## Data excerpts

= = = = = = =

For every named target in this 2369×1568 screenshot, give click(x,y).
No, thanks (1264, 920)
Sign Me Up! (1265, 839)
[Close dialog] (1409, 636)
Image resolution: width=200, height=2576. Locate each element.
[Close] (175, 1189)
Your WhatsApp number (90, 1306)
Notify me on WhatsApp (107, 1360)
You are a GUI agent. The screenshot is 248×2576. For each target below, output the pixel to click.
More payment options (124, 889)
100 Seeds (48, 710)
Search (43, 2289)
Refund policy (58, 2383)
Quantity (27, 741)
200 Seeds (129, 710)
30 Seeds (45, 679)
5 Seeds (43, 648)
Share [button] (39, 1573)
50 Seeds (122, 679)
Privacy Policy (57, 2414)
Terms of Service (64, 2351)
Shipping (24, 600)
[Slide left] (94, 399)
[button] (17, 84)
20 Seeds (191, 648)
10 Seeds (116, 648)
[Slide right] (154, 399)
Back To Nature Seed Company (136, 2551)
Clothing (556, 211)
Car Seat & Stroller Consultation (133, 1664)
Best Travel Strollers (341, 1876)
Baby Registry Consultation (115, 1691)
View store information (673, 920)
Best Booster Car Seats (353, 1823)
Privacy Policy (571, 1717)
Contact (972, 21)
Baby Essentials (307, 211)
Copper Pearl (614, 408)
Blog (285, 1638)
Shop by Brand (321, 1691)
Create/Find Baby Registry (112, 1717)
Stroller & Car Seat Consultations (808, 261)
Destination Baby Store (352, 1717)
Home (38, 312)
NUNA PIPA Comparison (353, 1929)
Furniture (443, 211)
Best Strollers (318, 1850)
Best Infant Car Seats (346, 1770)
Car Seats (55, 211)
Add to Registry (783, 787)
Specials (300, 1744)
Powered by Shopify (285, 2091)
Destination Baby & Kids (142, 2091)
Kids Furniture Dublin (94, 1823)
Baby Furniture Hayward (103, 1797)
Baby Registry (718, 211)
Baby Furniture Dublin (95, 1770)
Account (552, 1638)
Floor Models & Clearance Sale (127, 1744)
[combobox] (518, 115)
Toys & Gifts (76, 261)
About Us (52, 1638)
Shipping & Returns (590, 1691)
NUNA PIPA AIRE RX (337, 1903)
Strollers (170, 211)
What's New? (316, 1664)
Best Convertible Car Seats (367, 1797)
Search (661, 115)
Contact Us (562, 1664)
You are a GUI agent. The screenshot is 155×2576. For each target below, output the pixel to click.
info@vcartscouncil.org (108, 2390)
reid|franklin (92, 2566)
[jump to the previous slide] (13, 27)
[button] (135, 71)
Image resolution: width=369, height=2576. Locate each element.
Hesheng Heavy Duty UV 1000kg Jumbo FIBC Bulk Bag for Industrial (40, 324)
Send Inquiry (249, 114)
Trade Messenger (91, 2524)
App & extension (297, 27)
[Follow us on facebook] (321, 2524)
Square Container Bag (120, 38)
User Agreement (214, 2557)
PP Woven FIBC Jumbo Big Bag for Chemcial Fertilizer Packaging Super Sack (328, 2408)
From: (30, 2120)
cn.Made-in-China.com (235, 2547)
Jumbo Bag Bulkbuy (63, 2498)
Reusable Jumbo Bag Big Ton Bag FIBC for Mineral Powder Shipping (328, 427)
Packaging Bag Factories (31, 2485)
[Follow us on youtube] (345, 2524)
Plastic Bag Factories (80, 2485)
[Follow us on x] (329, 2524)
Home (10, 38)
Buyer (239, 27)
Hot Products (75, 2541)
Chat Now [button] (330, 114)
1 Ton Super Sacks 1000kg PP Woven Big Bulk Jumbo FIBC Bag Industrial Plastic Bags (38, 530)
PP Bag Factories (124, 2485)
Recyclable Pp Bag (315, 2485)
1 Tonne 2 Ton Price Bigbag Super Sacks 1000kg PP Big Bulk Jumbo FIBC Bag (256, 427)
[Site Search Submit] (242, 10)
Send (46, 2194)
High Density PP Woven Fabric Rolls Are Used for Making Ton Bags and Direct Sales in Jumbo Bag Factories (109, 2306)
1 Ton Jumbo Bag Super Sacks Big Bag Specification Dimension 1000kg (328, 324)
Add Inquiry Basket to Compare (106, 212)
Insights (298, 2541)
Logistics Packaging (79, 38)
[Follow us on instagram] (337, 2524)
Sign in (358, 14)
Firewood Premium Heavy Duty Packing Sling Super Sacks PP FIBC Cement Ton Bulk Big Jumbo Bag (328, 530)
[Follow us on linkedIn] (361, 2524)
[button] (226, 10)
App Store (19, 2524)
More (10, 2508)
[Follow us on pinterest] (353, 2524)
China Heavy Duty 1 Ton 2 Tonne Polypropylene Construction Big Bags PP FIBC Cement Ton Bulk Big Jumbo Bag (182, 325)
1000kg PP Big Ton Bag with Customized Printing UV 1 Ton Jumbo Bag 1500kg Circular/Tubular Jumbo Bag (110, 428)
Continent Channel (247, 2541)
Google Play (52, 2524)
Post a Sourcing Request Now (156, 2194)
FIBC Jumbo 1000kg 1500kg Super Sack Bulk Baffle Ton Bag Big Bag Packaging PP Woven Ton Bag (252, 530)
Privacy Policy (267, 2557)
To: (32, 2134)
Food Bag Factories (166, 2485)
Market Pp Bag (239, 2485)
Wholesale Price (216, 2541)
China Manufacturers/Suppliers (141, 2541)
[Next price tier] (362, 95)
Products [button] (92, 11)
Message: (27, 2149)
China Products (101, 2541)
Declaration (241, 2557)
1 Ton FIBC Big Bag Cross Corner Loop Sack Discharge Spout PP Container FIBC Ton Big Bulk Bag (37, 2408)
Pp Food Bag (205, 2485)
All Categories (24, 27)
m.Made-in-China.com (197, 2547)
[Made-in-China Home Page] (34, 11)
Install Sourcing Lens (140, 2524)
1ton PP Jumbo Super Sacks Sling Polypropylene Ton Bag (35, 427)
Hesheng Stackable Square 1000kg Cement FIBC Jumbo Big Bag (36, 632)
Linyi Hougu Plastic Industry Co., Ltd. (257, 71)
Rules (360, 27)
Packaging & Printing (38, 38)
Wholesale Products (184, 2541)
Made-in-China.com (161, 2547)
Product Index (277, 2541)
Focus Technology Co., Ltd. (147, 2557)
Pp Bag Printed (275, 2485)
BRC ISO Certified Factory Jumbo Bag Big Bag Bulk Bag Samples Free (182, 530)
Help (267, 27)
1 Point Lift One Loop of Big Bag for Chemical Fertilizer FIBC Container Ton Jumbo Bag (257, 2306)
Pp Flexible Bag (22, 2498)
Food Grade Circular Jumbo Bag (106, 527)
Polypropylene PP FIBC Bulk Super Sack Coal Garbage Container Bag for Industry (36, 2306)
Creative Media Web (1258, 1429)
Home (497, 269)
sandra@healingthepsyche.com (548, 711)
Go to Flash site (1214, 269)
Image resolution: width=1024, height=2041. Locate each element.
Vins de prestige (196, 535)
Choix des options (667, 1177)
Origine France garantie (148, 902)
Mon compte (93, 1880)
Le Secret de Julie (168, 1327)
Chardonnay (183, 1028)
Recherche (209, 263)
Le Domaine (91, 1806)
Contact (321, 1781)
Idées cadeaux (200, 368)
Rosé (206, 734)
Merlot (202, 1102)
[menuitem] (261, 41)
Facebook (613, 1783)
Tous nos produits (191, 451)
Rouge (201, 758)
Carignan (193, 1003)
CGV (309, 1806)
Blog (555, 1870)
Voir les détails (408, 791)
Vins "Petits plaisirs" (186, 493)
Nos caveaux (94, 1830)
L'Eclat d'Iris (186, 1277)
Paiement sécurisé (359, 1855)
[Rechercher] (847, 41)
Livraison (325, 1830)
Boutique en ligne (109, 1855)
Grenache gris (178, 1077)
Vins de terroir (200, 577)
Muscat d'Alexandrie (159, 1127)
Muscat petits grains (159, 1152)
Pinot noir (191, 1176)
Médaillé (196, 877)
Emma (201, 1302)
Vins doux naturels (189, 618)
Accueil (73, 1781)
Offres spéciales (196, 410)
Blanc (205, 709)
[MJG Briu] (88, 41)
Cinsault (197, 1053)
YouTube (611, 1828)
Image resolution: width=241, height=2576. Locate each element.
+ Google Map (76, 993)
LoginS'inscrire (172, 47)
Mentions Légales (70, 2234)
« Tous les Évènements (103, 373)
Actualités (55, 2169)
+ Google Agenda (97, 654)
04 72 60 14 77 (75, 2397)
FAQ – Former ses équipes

= = = = = = =

## Your goal
Copy the lines above exactly, beginning at the line that has "Pp Bag Printed (275, 2485)" and stopping after the line that has "L'Eclat d'Iris (186, 1277)", and omit the rest.

## Solution to this problem
Pp Bag Printed (275, 2485)
BRC ISO Certified Factory Jumbo Bag Big Bag Bulk Bag Samples Free (182, 530)
Help (267, 27)
1 Point Lift One Loop of Big Bag for Chemical Fertilizer FIBC Container Ton Jumbo Bag (257, 2306)
Pp Flexible Bag (22, 2498)
Food Grade Circular Jumbo Bag (106, 527)
Polypropylene PP FIBC Bulk Super Sack Coal Garbage Container Bag for Industry (36, 2306)
Creative Media Web (1258, 1429)
Home (497, 269)
sandra@healingthepsyche.com (548, 711)
Go to Flash site (1214, 269)
Image resolution: width=1024, height=2041. Locate each element.
Vins de prestige (196, 535)
Choix des options (667, 1177)
Origine France garantie (148, 902)
Mon compte (93, 1880)
Le Secret de Julie (168, 1327)
Chardonnay (183, 1028)
Recherche (209, 263)
Le Domaine (91, 1806)
Contact (321, 1781)
Idées cadeaux (200, 368)
Rosé (206, 734)
Merlot (202, 1102)
[menuitem] (261, 41)
Facebook (613, 1783)
Tous nos produits (191, 451)
Rouge (201, 758)
Carignan (193, 1003)
CGV (309, 1806)
Blog (555, 1870)
Voir les détails (408, 791)
Vins "Petits plaisirs" (186, 493)
Nos caveaux (94, 1830)
L'Eclat d'Iris (186, 1277)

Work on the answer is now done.